>>
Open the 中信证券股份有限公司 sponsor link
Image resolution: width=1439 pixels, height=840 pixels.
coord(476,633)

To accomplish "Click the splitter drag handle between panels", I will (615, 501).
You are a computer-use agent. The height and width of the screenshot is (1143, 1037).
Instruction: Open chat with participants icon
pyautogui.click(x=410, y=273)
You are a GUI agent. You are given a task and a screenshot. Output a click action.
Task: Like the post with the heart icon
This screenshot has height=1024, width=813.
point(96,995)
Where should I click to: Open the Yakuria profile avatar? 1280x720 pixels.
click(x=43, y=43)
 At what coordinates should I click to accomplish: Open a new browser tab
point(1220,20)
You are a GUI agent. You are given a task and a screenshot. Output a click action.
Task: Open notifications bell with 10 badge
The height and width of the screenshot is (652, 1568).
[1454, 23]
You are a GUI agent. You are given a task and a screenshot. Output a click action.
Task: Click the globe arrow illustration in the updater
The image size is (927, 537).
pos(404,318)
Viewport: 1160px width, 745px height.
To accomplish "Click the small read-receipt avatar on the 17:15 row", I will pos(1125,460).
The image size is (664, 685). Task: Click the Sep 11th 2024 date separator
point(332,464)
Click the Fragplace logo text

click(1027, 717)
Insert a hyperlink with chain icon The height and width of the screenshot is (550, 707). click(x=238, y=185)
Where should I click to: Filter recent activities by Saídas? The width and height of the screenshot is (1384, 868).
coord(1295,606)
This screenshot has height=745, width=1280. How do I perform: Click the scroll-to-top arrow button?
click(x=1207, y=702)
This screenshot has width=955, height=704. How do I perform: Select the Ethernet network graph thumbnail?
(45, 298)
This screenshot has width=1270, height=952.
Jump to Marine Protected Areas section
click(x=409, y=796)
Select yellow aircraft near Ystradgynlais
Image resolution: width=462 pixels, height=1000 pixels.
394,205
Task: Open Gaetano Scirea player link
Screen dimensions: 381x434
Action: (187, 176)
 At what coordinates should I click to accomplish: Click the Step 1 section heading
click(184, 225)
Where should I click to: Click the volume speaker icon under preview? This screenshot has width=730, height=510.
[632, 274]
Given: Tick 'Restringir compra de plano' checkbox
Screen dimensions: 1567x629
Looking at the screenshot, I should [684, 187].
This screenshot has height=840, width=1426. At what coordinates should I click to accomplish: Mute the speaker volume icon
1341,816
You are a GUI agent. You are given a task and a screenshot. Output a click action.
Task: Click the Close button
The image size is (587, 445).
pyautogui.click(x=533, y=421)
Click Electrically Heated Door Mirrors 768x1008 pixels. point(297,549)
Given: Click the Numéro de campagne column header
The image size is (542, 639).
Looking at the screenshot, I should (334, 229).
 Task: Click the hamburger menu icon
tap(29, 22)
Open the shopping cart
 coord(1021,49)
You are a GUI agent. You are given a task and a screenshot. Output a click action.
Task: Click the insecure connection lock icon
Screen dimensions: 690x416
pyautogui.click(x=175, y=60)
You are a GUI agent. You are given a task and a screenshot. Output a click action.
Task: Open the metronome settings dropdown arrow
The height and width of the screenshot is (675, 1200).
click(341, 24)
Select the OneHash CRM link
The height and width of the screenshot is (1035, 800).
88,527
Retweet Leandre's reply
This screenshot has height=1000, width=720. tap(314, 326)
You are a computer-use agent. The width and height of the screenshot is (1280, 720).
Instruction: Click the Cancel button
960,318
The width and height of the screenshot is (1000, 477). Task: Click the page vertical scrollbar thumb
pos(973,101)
<<
Work required:
Reproduce every record word for word.

Solution below:
Open the 中信证券股份有限公司 sponsor link
Image resolution: width=1439 pixels, height=840 pixels.
coord(476,633)

To accomplish "Click the splitter drag handle between panels", I will (615, 501).
You are a computer-use agent. The height and width of the screenshot is (1143, 1037).
Instruction: Open chat with participants icon
pyautogui.click(x=410, y=273)
You are a GUI agent. You are given a task and a screenshot. Output a click action.
Task: Like the post with the heart icon
This screenshot has height=1024, width=813.
point(96,995)
Where should I click to: Open the Yakuria profile avatar? 1280x720 pixels.
click(x=43, y=43)
 At what coordinates should I click to accomplish: Open a new browser tab
point(1220,20)
You are a GUI agent. You are given a task and a screenshot. Output a click action.
Task: Open notifications bell with 10 badge
The height and width of the screenshot is (652, 1568).
[1454, 23]
You are a GUI agent. You are given a task and a screenshot. Output a click action.
Task: Click the globe arrow illustration in the updater
The image size is (927, 537).
pos(404,318)
Viewport: 1160px width, 745px height.
To accomplish "Click the small read-receipt avatar on the 17:15 row", I will pos(1125,460).
The image size is (664, 685). Task: Click the Sep 11th 2024 date separator
point(332,464)
Click the Fragplace logo text

click(1027, 717)
Insert a hyperlink with chain icon The height and width of the screenshot is (550, 707). click(x=238, y=185)
Where should I click to: Filter recent activities by Saídas? The width and height of the screenshot is (1384, 868).
coord(1295,606)
This screenshot has height=745, width=1280. How do I perform: Click the scroll-to-top arrow button?
click(x=1207, y=702)
This screenshot has width=955, height=704. How do I perform: Select the Ethernet network graph thumbnail?
(45, 298)
This screenshot has width=1270, height=952.
Jump to Marine Protected Areas section
click(x=409, y=796)
Select yellow aircraft near Ystradgynlais
Image resolution: width=462 pixels, height=1000 pixels.
394,205
Task: Open Gaetano Scirea player link
Screen dimensions: 381x434
Action: (187, 176)
 At what coordinates should I click to accomplish: Click the Step 1 section heading
click(184, 225)
Where should I click to: Click the volume speaker icon under preview? This screenshot has width=730, height=510.
[632, 274]
Given: Tick 'Restringir compra de plano' checkbox
Screen dimensions: 1567x629
Looking at the screenshot, I should [684, 187].
This screenshot has height=840, width=1426. At what coordinates should I click to accomplish: Mute the speaker volume icon
1341,816
You are a GUI agent. You are given a task and a screenshot. Output a click action.
Task: Click the Close button
The image size is (587, 445).
pyautogui.click(x=533, y=421)
Click Electrically Heated Door Mirrors 768x1008 pixels. point(297,549)
Given: Click the Numéro de campagne column header
The image size is (542, 639).
Looking at the screenshot, I should (334, 229).
 Task: Click the hamburger menu icon
tap(29, 22)
Open the shopping cart
 coord(1021,49)
You are a GUI agent. You are given a task and a screenshot. Output a click action.
Task: Click the insecure connection lock icon
Screen dimensions: 690x416
pyautogui.click(x=175, y=60)
You are a GUI agent. You are given a task and a screenshot. Output a click action.
Task: Open the metronome settings dropdown arrow
The height and width of the screenshot is (675, 1200).
click(341, 24)
Select the OneHash CRM link
The height and width of the screenshot is (1035, 800).
88,527
Retweet Leandre's reply
This screenshot has height=1000, width=720. tap(314, 326)
You are a computer-use agent. The width and height of the screenshot is (1280, 720).
Instruction: Click the Cancel button
960,318
The width and height of the screenshot is (1000, 477). Task: Click the page vertical scrollbar thumb
pos(973,101)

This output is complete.